**Records drawn from a dataset:**
++++

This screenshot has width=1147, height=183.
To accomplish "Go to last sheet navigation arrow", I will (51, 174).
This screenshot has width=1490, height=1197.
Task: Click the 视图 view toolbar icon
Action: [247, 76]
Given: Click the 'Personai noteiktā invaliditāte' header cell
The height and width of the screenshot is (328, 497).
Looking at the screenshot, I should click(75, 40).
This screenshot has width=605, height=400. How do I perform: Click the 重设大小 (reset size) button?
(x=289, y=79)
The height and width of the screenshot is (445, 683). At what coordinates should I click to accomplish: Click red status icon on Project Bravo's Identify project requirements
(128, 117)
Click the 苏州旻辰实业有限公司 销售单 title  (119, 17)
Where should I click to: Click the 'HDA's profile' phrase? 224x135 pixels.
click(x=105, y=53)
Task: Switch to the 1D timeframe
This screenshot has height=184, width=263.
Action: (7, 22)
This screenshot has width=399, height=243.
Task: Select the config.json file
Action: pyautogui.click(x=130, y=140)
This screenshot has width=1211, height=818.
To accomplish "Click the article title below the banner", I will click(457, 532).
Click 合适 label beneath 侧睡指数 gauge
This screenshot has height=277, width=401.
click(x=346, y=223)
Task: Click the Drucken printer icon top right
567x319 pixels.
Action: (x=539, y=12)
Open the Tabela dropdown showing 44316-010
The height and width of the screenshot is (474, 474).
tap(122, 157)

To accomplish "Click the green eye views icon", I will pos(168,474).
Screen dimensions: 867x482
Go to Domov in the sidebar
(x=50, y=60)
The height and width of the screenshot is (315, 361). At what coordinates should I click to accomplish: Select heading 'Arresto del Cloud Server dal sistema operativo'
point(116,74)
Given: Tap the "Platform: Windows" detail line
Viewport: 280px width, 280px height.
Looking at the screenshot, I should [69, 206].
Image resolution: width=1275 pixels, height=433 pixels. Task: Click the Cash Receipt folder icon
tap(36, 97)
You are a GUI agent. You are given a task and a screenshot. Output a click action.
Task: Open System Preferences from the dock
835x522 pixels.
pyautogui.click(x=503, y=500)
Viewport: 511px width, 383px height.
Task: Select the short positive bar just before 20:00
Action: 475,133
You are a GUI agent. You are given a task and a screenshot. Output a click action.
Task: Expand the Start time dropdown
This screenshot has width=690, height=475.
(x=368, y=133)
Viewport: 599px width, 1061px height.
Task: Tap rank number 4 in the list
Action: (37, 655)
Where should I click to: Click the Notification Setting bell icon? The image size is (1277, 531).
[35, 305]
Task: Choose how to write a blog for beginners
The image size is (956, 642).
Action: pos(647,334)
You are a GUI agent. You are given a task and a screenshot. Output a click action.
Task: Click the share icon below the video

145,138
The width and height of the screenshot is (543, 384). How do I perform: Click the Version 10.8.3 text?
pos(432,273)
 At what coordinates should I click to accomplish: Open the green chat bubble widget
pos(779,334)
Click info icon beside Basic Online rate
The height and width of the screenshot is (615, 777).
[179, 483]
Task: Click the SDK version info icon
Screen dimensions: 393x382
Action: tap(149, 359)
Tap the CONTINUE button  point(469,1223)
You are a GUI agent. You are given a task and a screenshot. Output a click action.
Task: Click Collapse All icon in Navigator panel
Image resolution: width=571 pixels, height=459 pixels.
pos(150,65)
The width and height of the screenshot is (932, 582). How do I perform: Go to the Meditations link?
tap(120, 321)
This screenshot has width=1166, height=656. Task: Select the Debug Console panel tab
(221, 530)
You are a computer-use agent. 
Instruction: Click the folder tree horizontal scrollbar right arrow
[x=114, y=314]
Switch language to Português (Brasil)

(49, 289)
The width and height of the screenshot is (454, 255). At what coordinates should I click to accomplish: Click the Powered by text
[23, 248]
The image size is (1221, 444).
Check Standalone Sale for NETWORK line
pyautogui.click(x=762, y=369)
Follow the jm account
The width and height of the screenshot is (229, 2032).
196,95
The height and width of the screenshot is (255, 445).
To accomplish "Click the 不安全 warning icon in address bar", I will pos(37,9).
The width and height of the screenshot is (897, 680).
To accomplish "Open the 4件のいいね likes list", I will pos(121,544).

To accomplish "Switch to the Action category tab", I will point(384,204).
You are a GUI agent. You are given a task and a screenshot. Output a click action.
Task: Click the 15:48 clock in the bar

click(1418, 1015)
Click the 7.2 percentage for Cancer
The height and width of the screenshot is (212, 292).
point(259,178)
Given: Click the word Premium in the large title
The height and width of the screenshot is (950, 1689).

++++

A verbatim transcription is needed of the lines above, starting at the line with "Task: Click the SDK version info icon" and ending at the line with "Task: Click Collapse", both included, and of nothing else.

**OUTPUT FOR THIS TASK:**
Task: Click the SDK version info icon
Screen dimensions: 393x382
Action: tap(149, 359)
Tap the CONTINUE button  point(469,1223)
You are a GUI agent. You are given a task and a screenshot. Output a click action.
Task: Click Collapse All icon in Navigator panel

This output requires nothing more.